The woods emerge with surprising speed—cedarwood's pencil-shaving dryness wrapping around sandalwood's creamy sweetness whilst the geranium persists, now more herbal than sharp. Styrax begins its slow leak of resinous leather, adding weight and a subtle phenolic darkness that anchors all that earlier brightness. Patchouli darkens the corners, earthy and almost mossy, whilst the peppers settle into a warm, skin-close spiciness.
What remains is a vetiver-dominant woodiness, smoky and slightly bitter, softened by vanilla's gentle roundness and patchouli's persistent earthiness. The styrax creates a subtle leather impression—old books and worn shoe leather rather than tannery sharpness—whilst cedarwood provides a clean, almost soapy finish. It's quiet, close to the skin, but remarkably tenacious for something so understated.
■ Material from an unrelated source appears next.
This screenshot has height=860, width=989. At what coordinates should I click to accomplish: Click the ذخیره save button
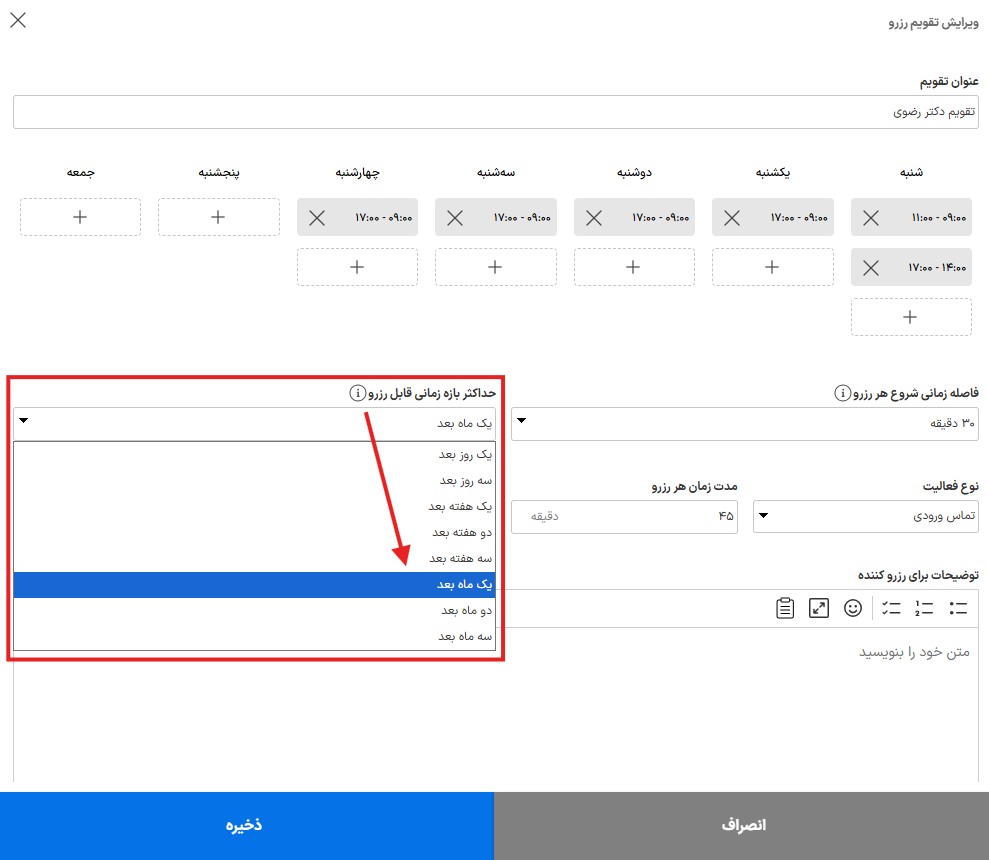(247, 825)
Oxford reads like a love letter to British tailoring translated into olfactory form—crisp citrus pressed against warm wood panels, the ghost of pepper hovering where a wool lapel meets starched cotton. The grapefruit and orange opening possesses none of that syrupy bergamot sweetness you find in countless masculines; instead, there's a tart, almost astringent quality that immediately gives way to geranium leaf's green metallic bite. This isn't the rosy geranium of heritage fougères—it's the stem crushed between fingers, vegetal and sharp.
The pepper accord works in tandem with that geranium, creating an aromatic spiciness that feels more Savile Row than souk, whilst pink pepper adds a fizzy, almost gin-like effervescence. What makes Oxford compelling is how the woody base refuses to play supporting actor. Sandalwood and cedarwood create a creamy-dry foundation that the patchouli darkens considerably, pushing the composition away from contemporary fresh-woody territory into something more brooding. Styrax adds a leathery, almost phenolic quality—there's that resinous sweetness you find in well-worn leather goods, not the suede-soft kind, but proper brogues that have seen rain and polish in equal measure.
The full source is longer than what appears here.